Rewrite the rows from the line containing "You are a GUI" through the end of the rows as a Markdown table with the columns "No." and "Text", numbering each line and leaving out blank lines and pictures.

(Rows for locating described items)

══════════

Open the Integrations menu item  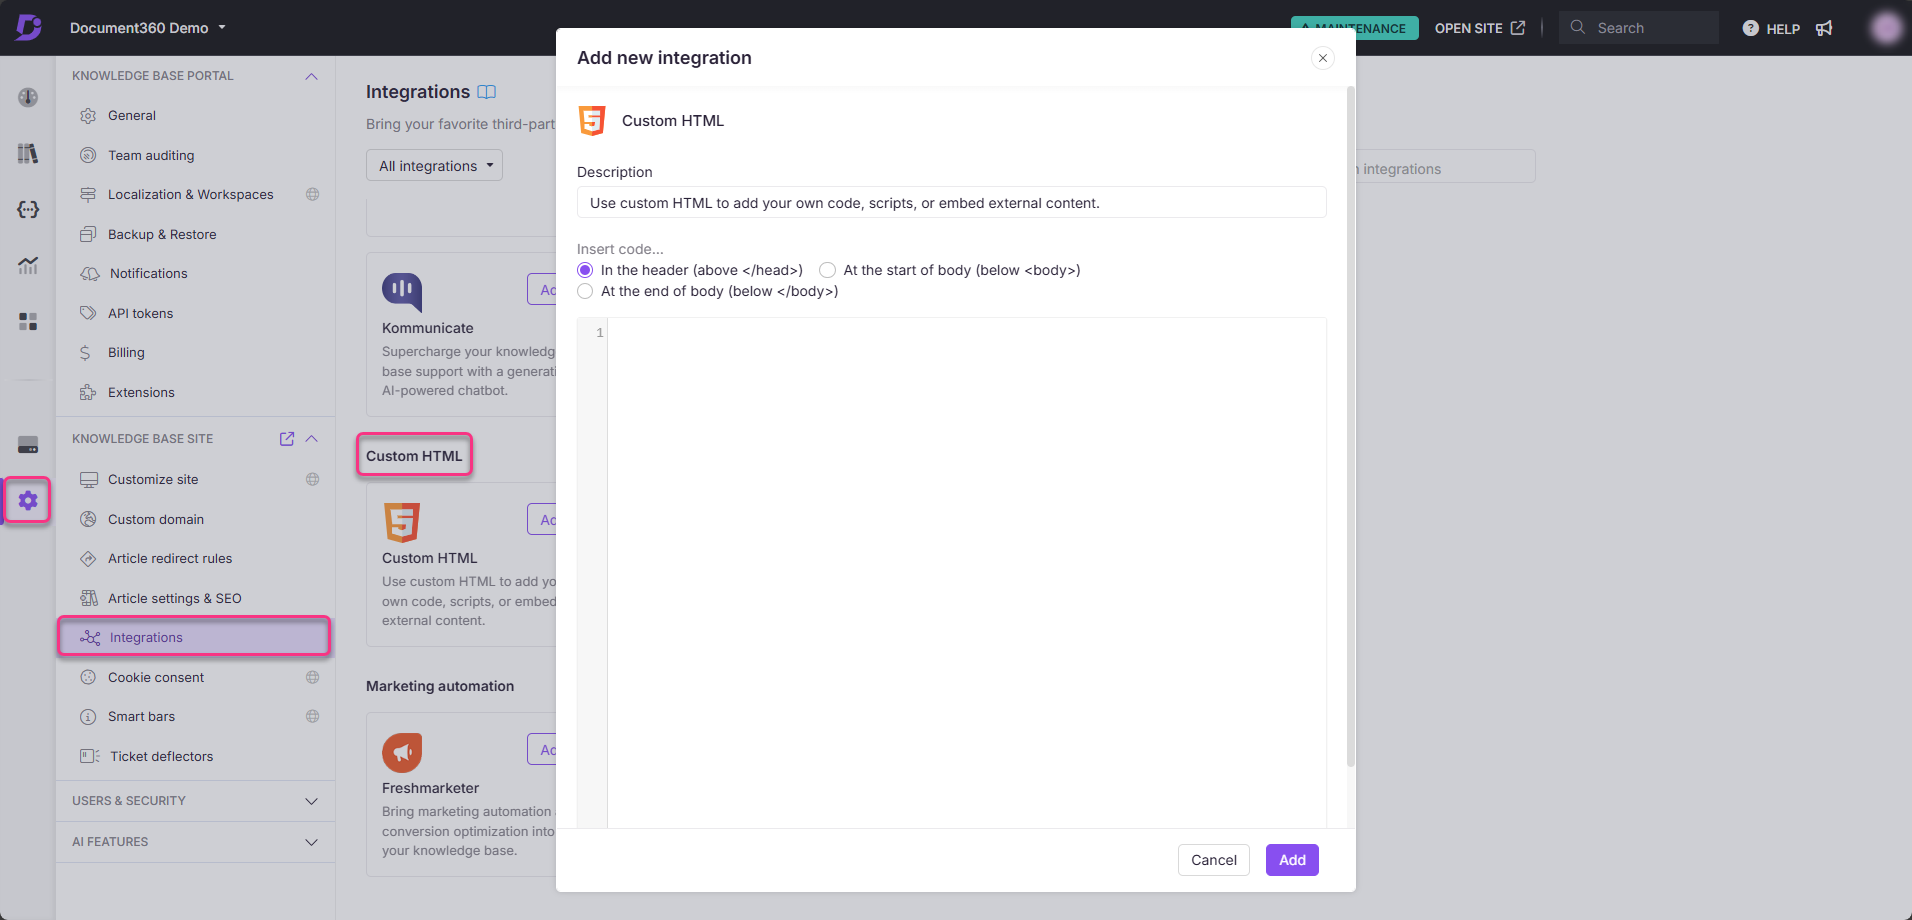(146, 636)
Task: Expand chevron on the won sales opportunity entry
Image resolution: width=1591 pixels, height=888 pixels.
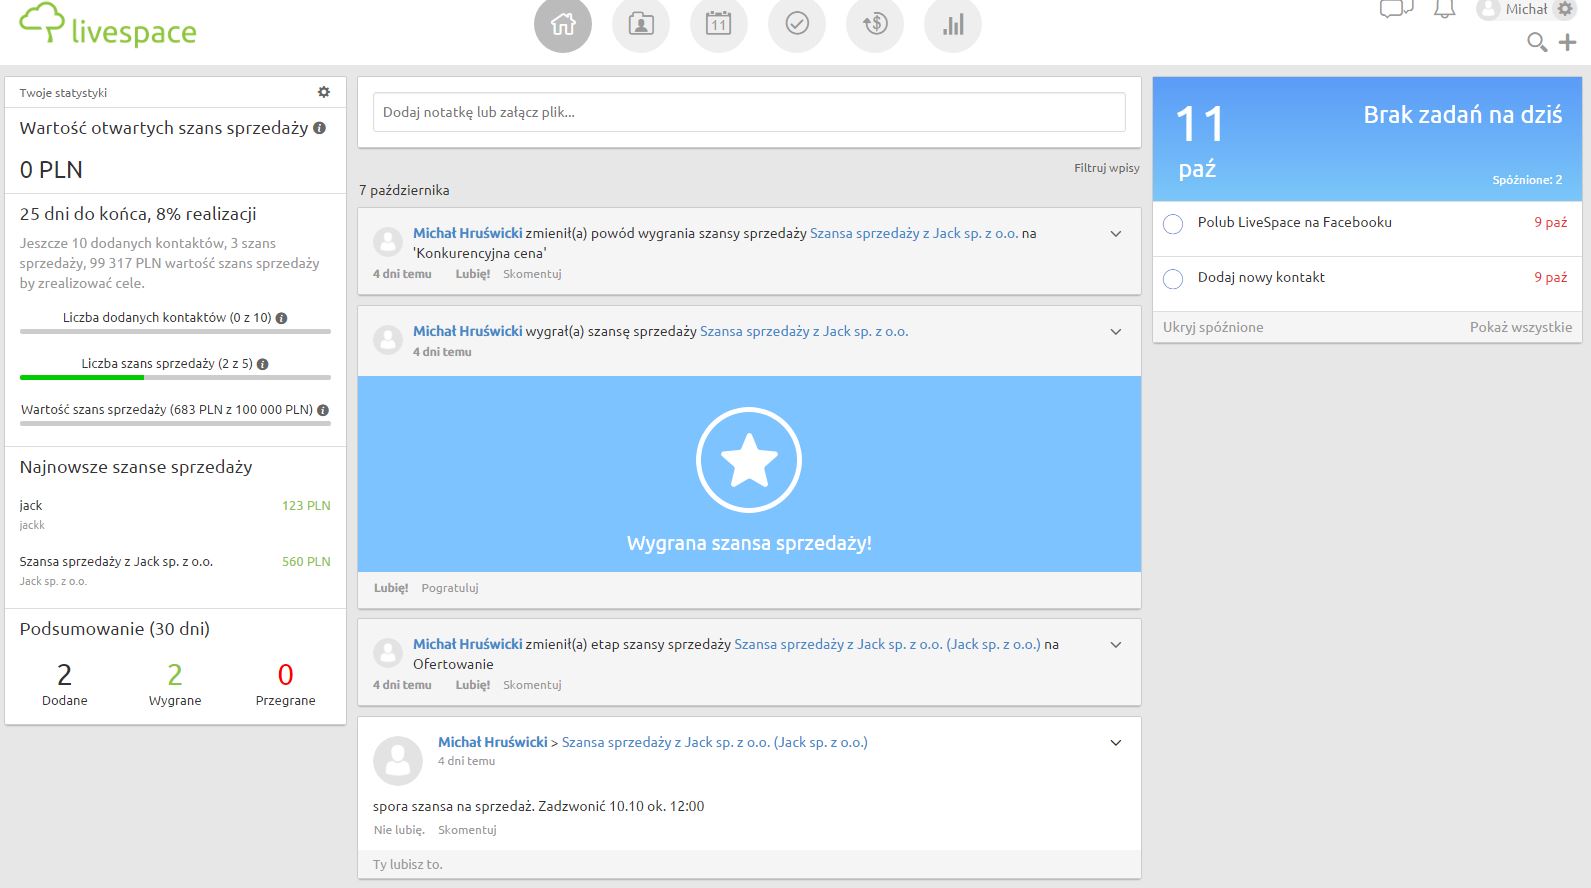Action: click(1116, 332)
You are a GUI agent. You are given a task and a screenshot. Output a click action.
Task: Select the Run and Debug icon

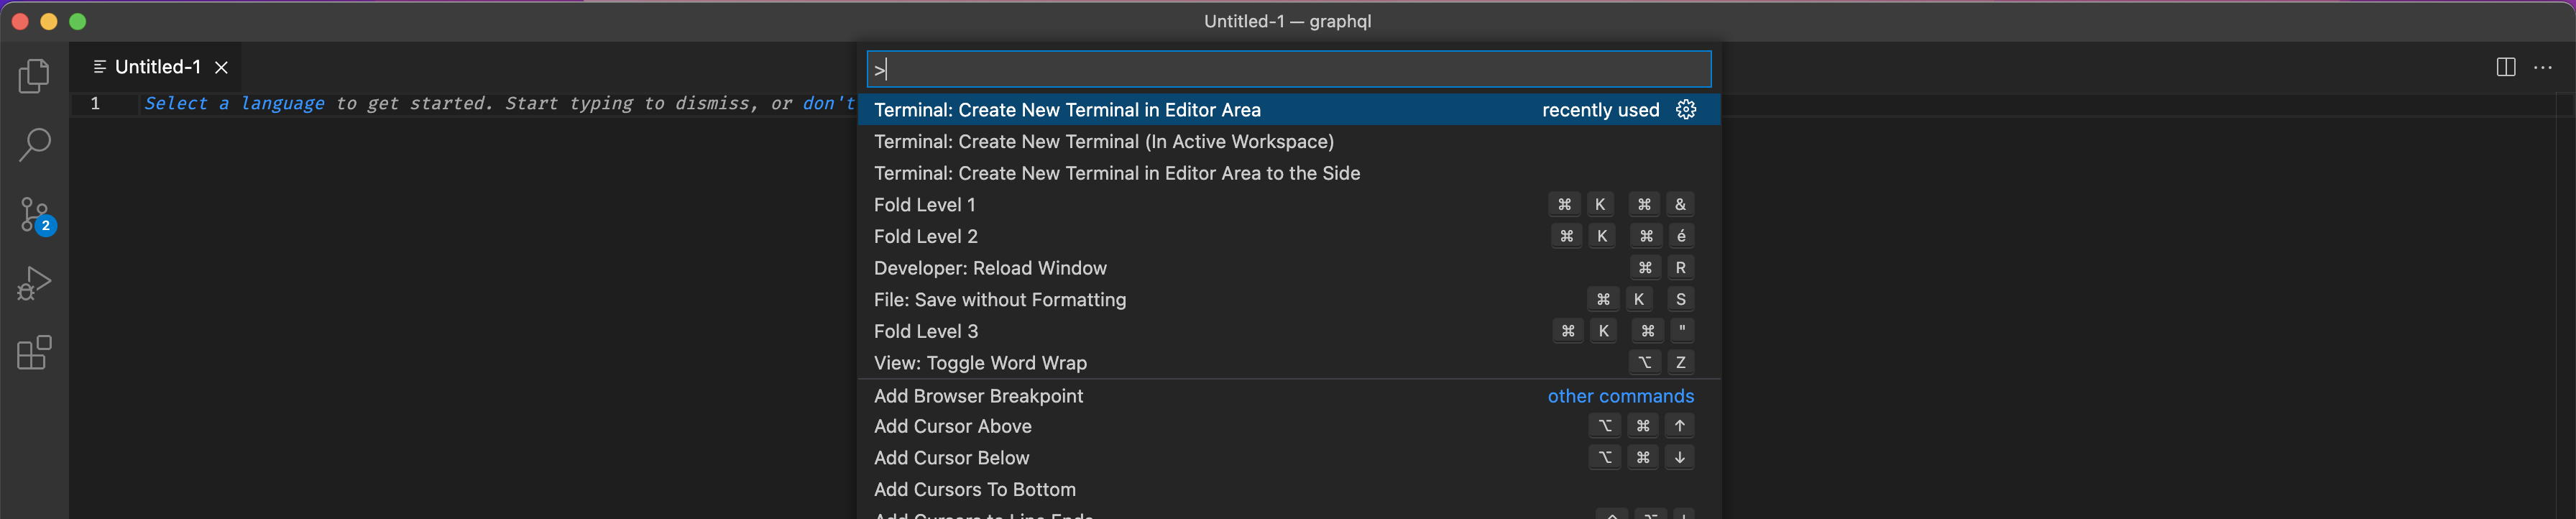[x=33, y=283]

══════════

[Reply]
| No. | Text |
|---|---|
| 1 | You are a GUI agent. You are given a task and a screenshot. Output a click action. |
| 2 | Task: Select the Run and Debug icon |
| 3 | [x=33, y=283] |